• Text section:
▬▬▬▬▬▬▬▬▬▬

Businesses, too, have been hit: a nightclub on Astoria Boulevard and 37th Street and a ground-floor store on 34th Avenue near Northern Boulevard among them.

The trend has not gone unnoticed: Astoria City Councilmember Tiffany Cabán said in an email to constituents on Sunday that her office has seen "an uptick in eviction cases recently."

Cabán has added a resource sheet about tenants' rights to her Council website, where she promised to add more "Know Your Rights guides" in the coming months.

The end of the eviction moratorium coincided unhappily with a huge jump in rent prices as New York's tenants contended with surging demand, limited supply, and the end of the "COVID deal."

Homeless shelters, too, have also seen rising numbers of entries, according to data compiled by City Limits.

"This is exactly what we expected when the moratorium ended and that's an increase in evictions," Judith Goldiner, an attorney at the Legal Aid Society, told the nonprofit news outlet.

The eviction moratorium barred landlords from evicting residents or businesses for non-payment of rent — though evictions for endangering other tenants or breaking the lease terms were still allowed. (That may explain the two evictions that happened in Northwest Queens in 2021.)

In Long Island City and Astoria, evictions still remain well below where they stood before the pandemic — in 2017 alone, at least 334 residents and businesses were displaced, according to city records.

A growing number of tenant advocates are now pushing for the state to pass "Good Cause" eviction — a law that would mostly guarantee a right to lease renewal and cap annual rent increases. The legislation failed to pass the state legislature earlier this year.

▬▬▬▬▬▬▬▬▬▬

[Dataset entries]
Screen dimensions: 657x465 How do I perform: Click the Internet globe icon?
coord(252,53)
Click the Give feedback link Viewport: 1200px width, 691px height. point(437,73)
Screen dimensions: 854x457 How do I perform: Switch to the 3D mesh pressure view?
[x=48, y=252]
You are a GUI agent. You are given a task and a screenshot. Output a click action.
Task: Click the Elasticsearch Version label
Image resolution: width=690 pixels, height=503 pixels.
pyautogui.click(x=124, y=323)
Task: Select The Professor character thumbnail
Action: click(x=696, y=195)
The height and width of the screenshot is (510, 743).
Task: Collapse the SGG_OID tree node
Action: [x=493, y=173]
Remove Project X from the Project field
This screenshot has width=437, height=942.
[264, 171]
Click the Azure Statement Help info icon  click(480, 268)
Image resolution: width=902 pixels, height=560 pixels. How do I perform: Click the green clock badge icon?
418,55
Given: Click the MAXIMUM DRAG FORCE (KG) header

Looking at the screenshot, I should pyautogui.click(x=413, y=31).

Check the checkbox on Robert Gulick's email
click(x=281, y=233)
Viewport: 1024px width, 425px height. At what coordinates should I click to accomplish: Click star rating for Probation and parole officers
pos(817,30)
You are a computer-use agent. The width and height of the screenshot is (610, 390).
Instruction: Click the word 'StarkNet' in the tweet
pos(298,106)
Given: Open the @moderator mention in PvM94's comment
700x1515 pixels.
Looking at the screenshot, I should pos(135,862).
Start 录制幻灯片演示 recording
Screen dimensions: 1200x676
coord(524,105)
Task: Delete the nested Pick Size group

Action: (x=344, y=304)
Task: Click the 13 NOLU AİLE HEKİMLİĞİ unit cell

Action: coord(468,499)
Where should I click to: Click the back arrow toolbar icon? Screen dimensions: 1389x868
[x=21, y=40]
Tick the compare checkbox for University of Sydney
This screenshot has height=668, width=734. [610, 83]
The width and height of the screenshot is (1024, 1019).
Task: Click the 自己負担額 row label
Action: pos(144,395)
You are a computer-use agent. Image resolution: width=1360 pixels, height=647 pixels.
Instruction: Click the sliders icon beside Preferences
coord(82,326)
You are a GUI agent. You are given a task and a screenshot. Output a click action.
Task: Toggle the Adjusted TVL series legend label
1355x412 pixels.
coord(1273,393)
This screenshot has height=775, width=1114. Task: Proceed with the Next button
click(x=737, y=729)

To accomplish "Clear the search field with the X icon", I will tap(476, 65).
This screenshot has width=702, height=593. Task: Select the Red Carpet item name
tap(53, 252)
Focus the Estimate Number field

▬▬▬▬▬▬▬▬▬▬

• Task instructions:
1. Answer these questions using the article on evictions:
(a) Which Astoria City Councilmember reported an uptick in eviction cases?
(b) At which organization is Judith Goldiner an attorney?
(c) According to city records, how many residents and businesses were displaced in Long Island City and Astoria in 2017?
2. Write out the passage of the article on evictions starting at "The end of the eviction" and ending at "Queens in 2021.)".
The entries have no connection to the article on evictions.

• Answers in order:
1.
(a) Tiffany Cabán
(b) The Legal Aid Society
(c) At least 334

2.
The end of the eviction moratorium coincided unhappily with a huge jump in rent prices as New York's tenants contended with surging demand, limited supply, and the end of the "COVID deal."

Homeless shelters, too, have also seen rising numbers of entries, according to data compiled by City Limits.

"This is exactly what we expected when the moratorium ended and that's an increase in evictions," Judith Goldiner, an attorney at the Legal Aid Society, told the nonprofit news outlet.

The eviction moratorium barred landlords from evicting residents or businesses for non-payment of rent — though evictions for endangering other tenants or breaking the lease terms were still allowed. (That may explain the two evictions that happened in Northwest Queens in 2021.)